• [Exercise]: Reproduce all of the items below, replacing "pixels" with "px" wherever it occurs and changing nothing else. Leave the pictures out of your version.
--- Start of Data entries ---
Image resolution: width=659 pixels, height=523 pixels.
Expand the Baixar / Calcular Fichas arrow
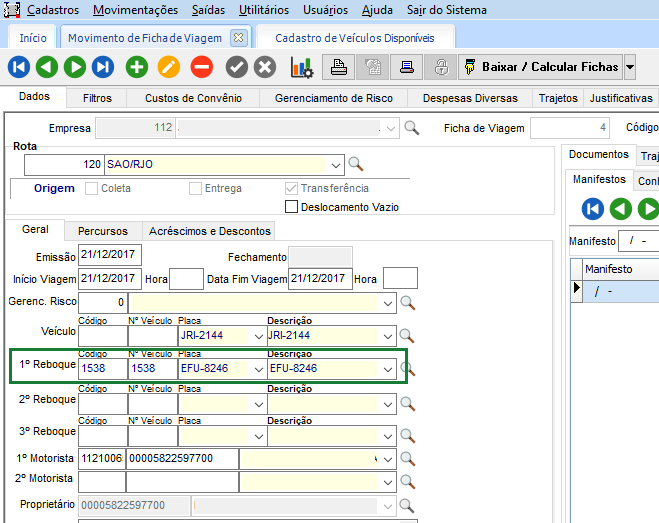click(629, 67)
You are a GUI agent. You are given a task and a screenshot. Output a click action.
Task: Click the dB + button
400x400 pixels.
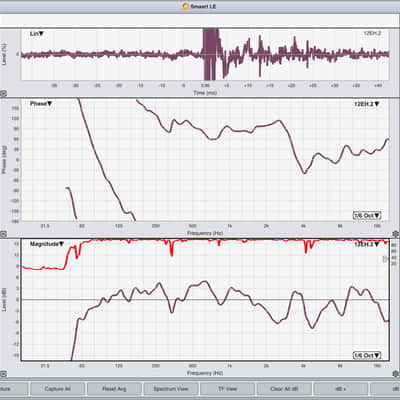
--- End of Data entries ---
• [Exercise output]:
Image resolution: width=659 px, height=523 px.
Expand the Baixar / Calcular Fichas arrow
click(629, 67)
You are a GUI agent. You are given a task and a screenshot. Output a click action.
Task: Click the dB + button
400x400 px.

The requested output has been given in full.